Rappelons que le ministère de l’Éducation et celui de la Famille avaient reçu une plainte indiquant que la prématernelle opérait sans permis en installation au regard de la Loi sur les services de garde éducatifs à l’enfance. Une inspection effectuée dans l’établissement le 1er février dernier avait conclu que Mme Gagnon recevait 40 enfants dans un local commercial sans avoir obtenu un permis au préalable.

La propriétaire de l’établissement avait alors confié au journal Les 2 Rives qu’elle et son équipe travaillaient d’arrache-pied pour obtenir ledit permis et éviter la fermeture temporaire de la prématernelle.

Selon la Loi sur les services de garde éducatifs à l’enfance, les centres de la petite enfance (CPE), les garderies et les personnes reconnues à titre de responsables d’un service de garde en milieu familial doivent posséder un permis en installation pour opérer.
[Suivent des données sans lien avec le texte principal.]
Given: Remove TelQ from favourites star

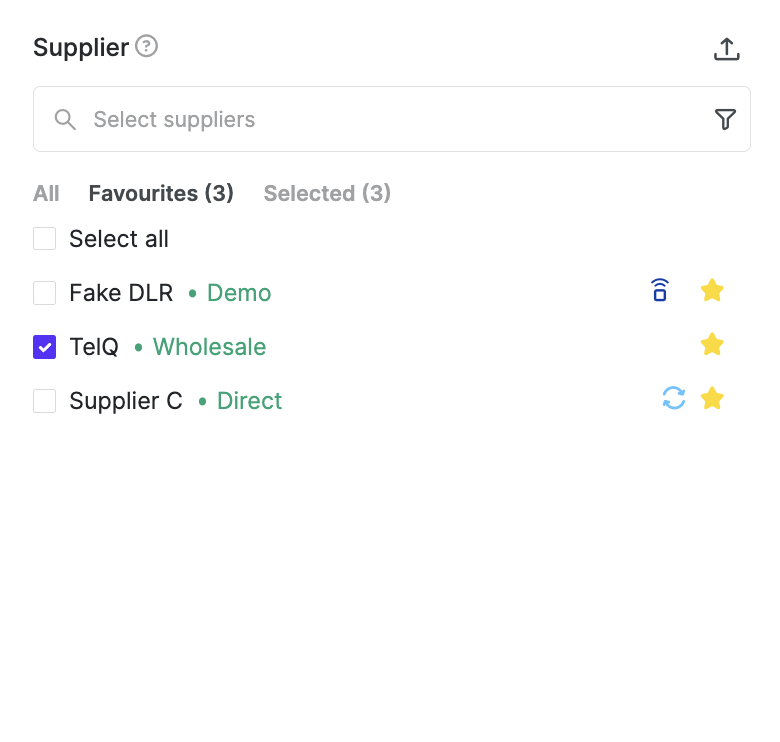Looking at the screenshot, I should [712, 344].
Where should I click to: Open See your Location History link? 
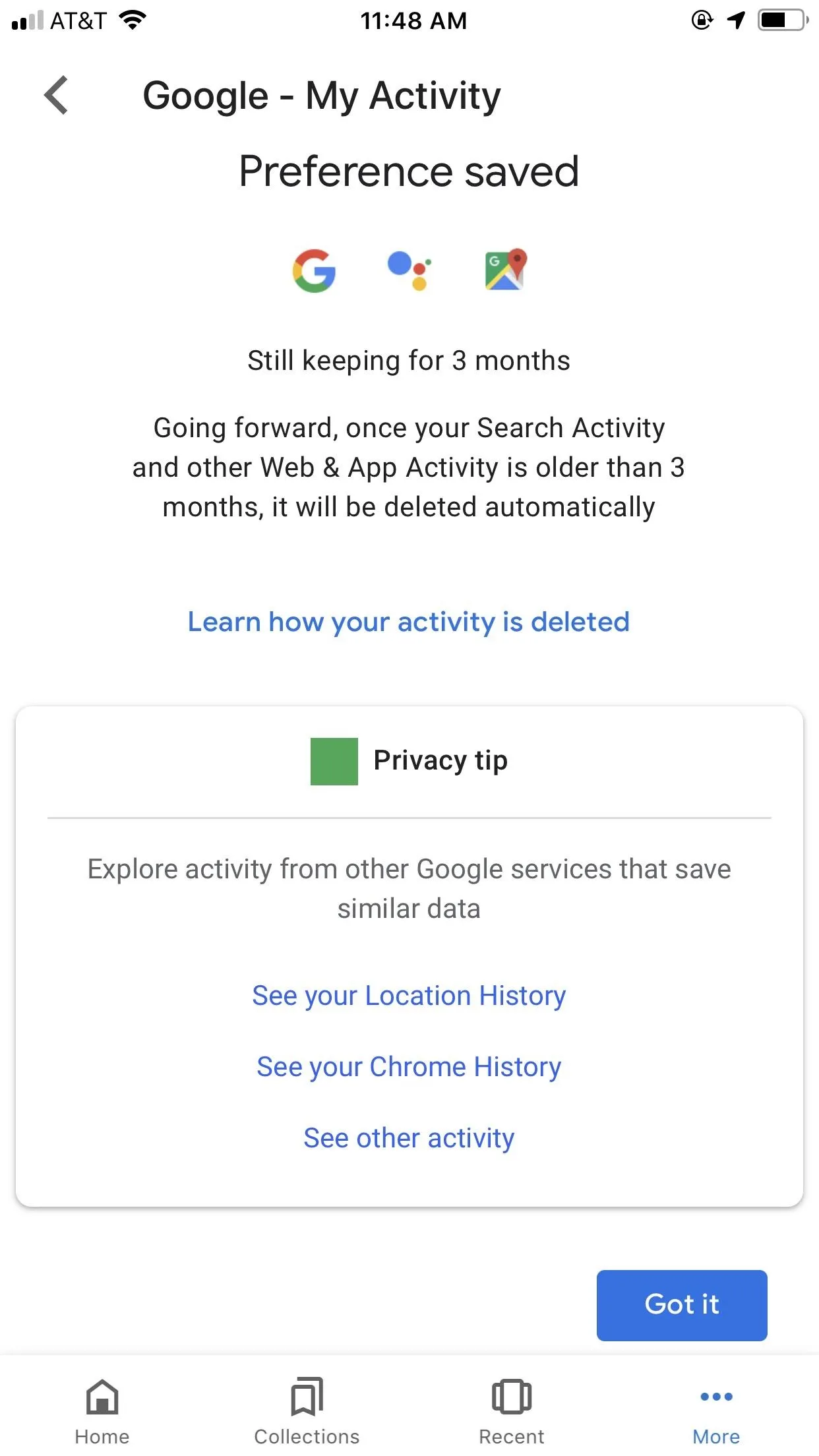point(409,996)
Seule une personne qui agit à son propre compte dans une résidence privée peut pratiquer sans posséder de permis du ministère.
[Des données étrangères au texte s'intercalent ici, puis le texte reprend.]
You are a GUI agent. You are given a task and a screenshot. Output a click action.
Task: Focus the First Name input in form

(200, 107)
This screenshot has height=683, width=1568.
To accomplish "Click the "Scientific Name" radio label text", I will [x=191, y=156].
Toutefois, après la période d’analyse, la responsable des relations de presse du ministère de l’Éducation et de la Famille, Esther Chouinard, avait indiqué au journal que le ministère avait transmis un avis d’intention de refus de délivrance de permis à Mme Gagnon, le 14 mars dernier. L’avis était assorti d’un délai de 15 jours pour permettre au demandeur de déposer des observations écrites, à l’issue desquelles, une décision finale sera rendue.

Intervention du député

Mis au parfum de la situation, le député de Richelieu, Jean-Bernard Émond, est alors intervenu auprès du ministère pour éviter la fermeture temporaire de l’établissement. Ce dernier a souligné que la menace de fermeture temporaire était bien réelle, alors que la prématernelle Les Moussaillons « n’était vraiment pas conforme ».

« Ç’a été un dossier très difficile à régler. […] J’ai travaillé fort avec Mme Gagnon et l’équipe du ministère pour prouver le bien-fondé de la démarche. Au final, la prématernelle aurait pu fermer pour plus de six mois », indique-t-il.

Le 30 mars dernier, le ministère de la Famille, Mathieu Lacombe, a finalement autorisé la poursuite du projet en vue d’obtenir un permis de garderie.

Marie-Ève Gagnon remercie le député de Richelieu d’avoir apporté son aide dans le dossier. « Je ne pensais pas trop à la possibilité que nous pourrions fermer plusieurs mois. On se concentrait plutôt sur l’obtention du permis », confie-t-elle.

Alors que la situation est maintenant régularisée aux yeux du ministère, M. Émond se réjouit du dénouement dans ce dossier. « Je tiens d’ailleurs à féliciter Mme Gagnon pour son travail et son dévouement envers ses petits moussaillons ainsi qu’à remercier mon collègue, le ministre Mathieu Lacombe, pour son écoute », conclut Jean-Bernard Émond.